* DATA LINES
——————————

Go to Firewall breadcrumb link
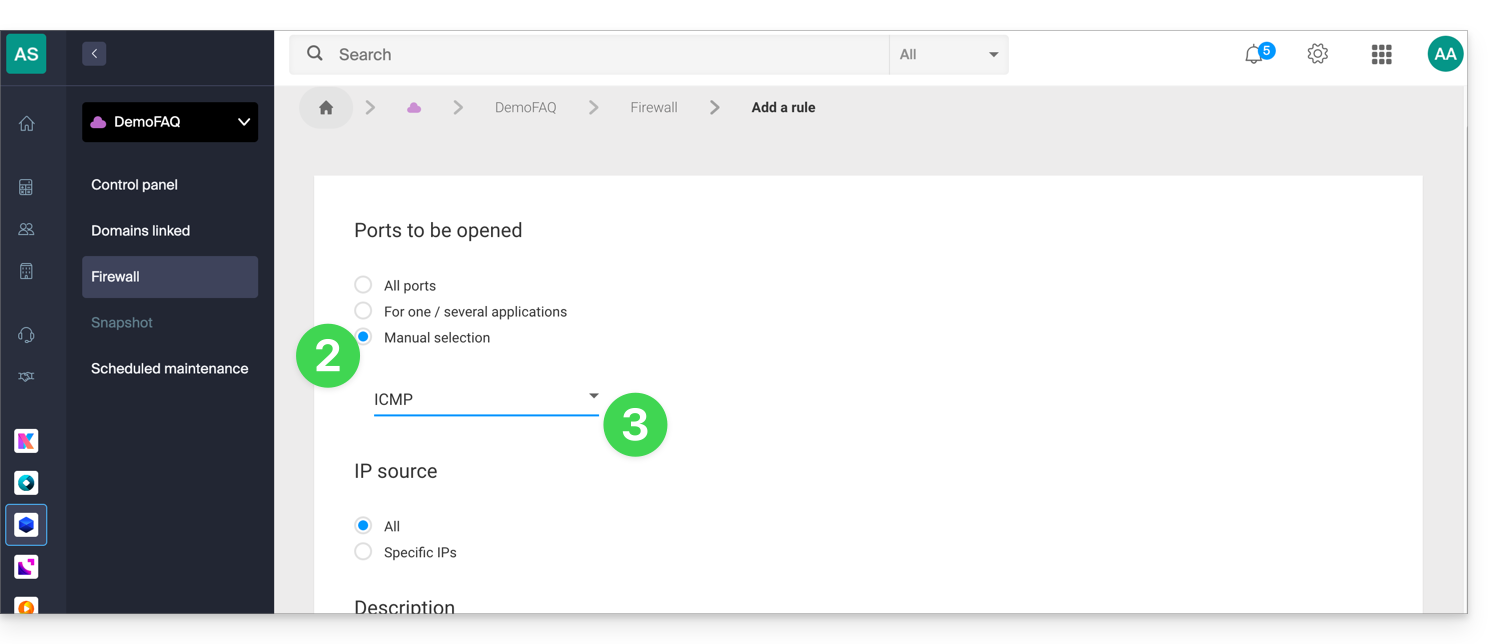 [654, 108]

——————————

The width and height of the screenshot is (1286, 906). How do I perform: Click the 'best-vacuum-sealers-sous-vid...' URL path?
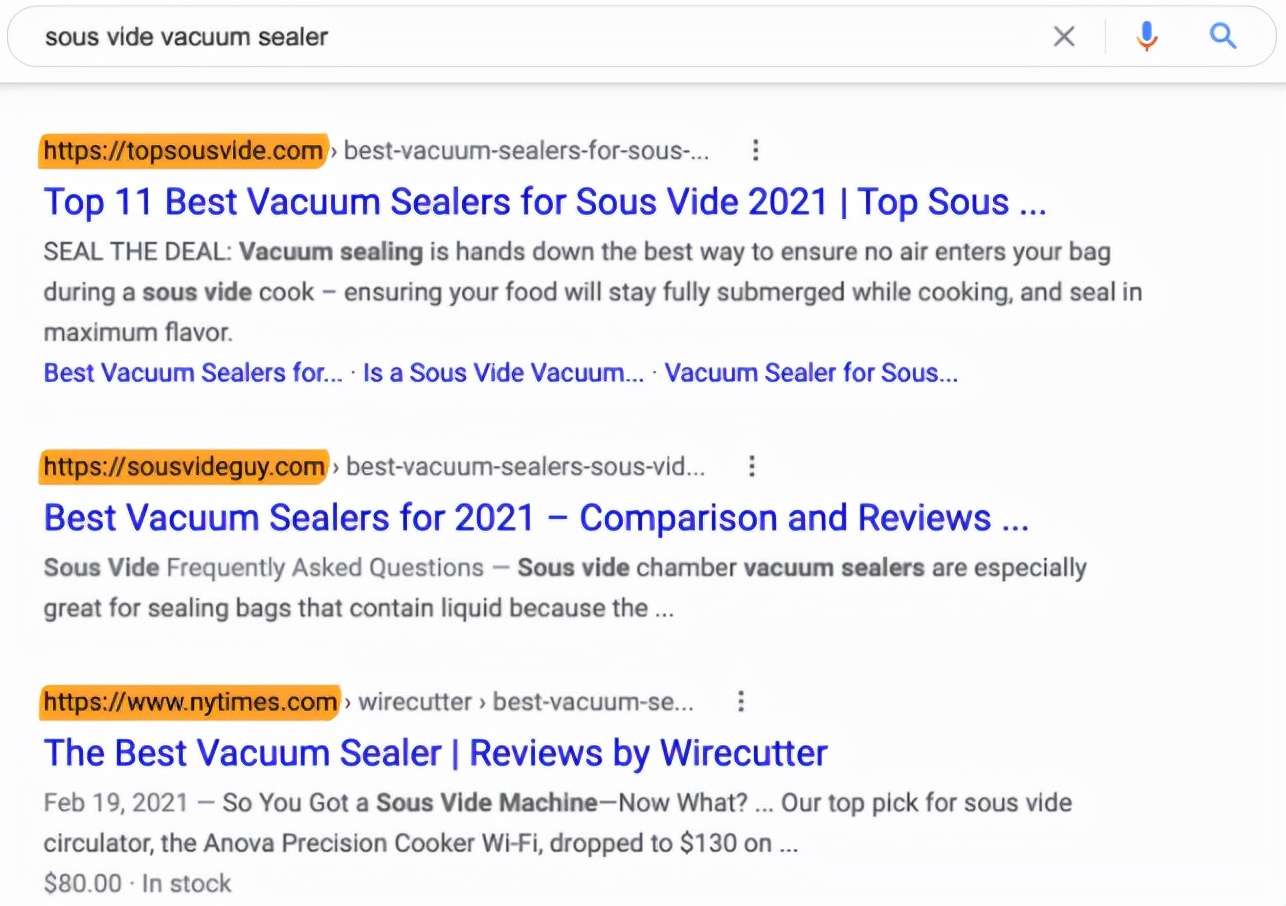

——————————

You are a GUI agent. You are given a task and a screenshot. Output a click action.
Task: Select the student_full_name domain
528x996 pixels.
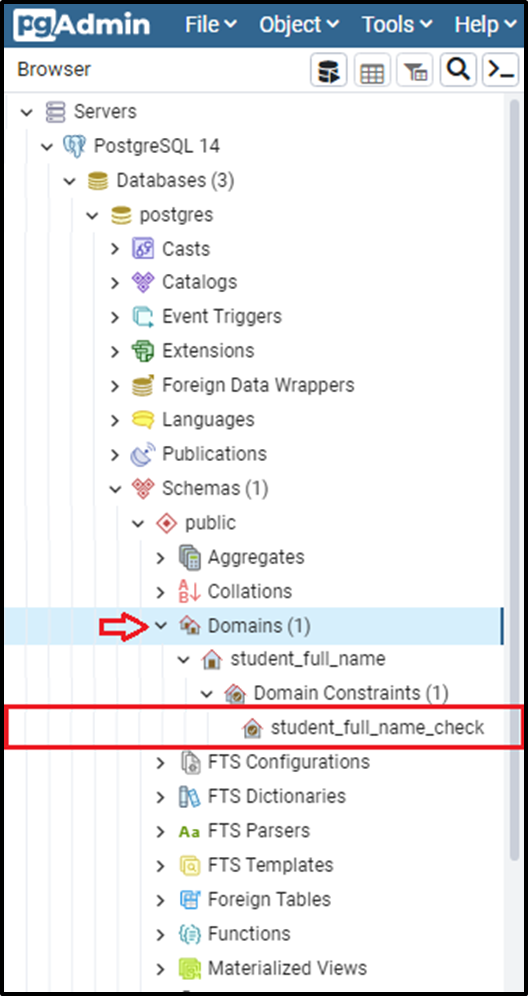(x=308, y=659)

——————————

* STATED GOAL
Rescale the part of the material that opens with the line containing "You are a GUI" and closes with the line containing "(x=308, y=659)" by rewriting each of those lines in full and multiplying every answer coordinate by 2.5, rounded to a whole number with halves going up. Return only these lines, and leave out the pictures.

* ANSWER BELOW
You are a GUI agent. You are given a task and a screenshot. Output a click action.
Task: Select the student_full_name domain
528x996 pixels.
(x=770, y=1648)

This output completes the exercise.